Home > Hacking Invenio > BibAuthority Internals |
There are two cases that need special attention when idexing bibliographic data that contains references to authority records. The first case is relatively simple and requires the enriching of bibliographic data with data from authority records whenever a bibliographic record is being indexed. The second is a bit more complex, for it requires detecting which bibliographic records should be re-indexed, based on referenced authority records having been updated within a given date range.

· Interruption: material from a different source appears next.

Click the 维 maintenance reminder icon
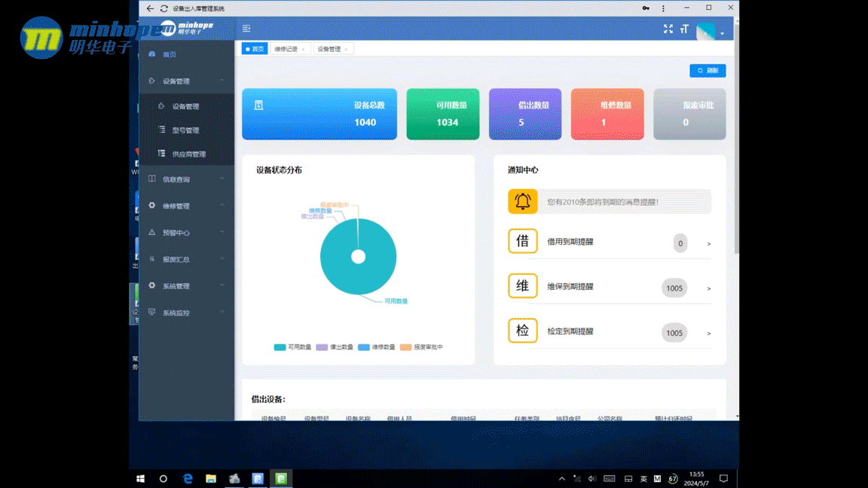pos(522,286)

First of all, we need to say something about how INVENIO let's the admin index the data. INVENIO's indexer (BibIndex) is always run as a task that is executed by INVENIO's scheduler (BibSched). Typically, this is done either by scheduling a bibindex task from the command line (manually), or it is part of a periodic task (BibTask) run directly from BibSched, typically ever 5 minutes. In case it is run manually, the user has the option of specifying certain record IDs to be re-indexed, e.g. by specifying ranges of IDs or collections to be re-indexed. In this case, the selected records are re-indexed whether or not there were any modifications to the data. Alternatively, the user can specify a date range, in which case the indexer will search all the record IDs that have been modified in the selected date range (by default, the date range would specify all IDs modified since the last time the indexer was run) and update the index only for those records. As a third option, the user can specify specific types of indexes. INVENIO lets you search by different criteria (e.g. 'any field', 'title', 'author', 'abstract', 'keyword', 'journal', 'year', 'fulltext', …), and each of these criteria corresponds to a separate index, indexing only the data from the relevant MARC subfields. Normally, the indexer would update all index types for any given record ID, but with this third option, the user can limit the re-indexing to only specific types of indexes if desired.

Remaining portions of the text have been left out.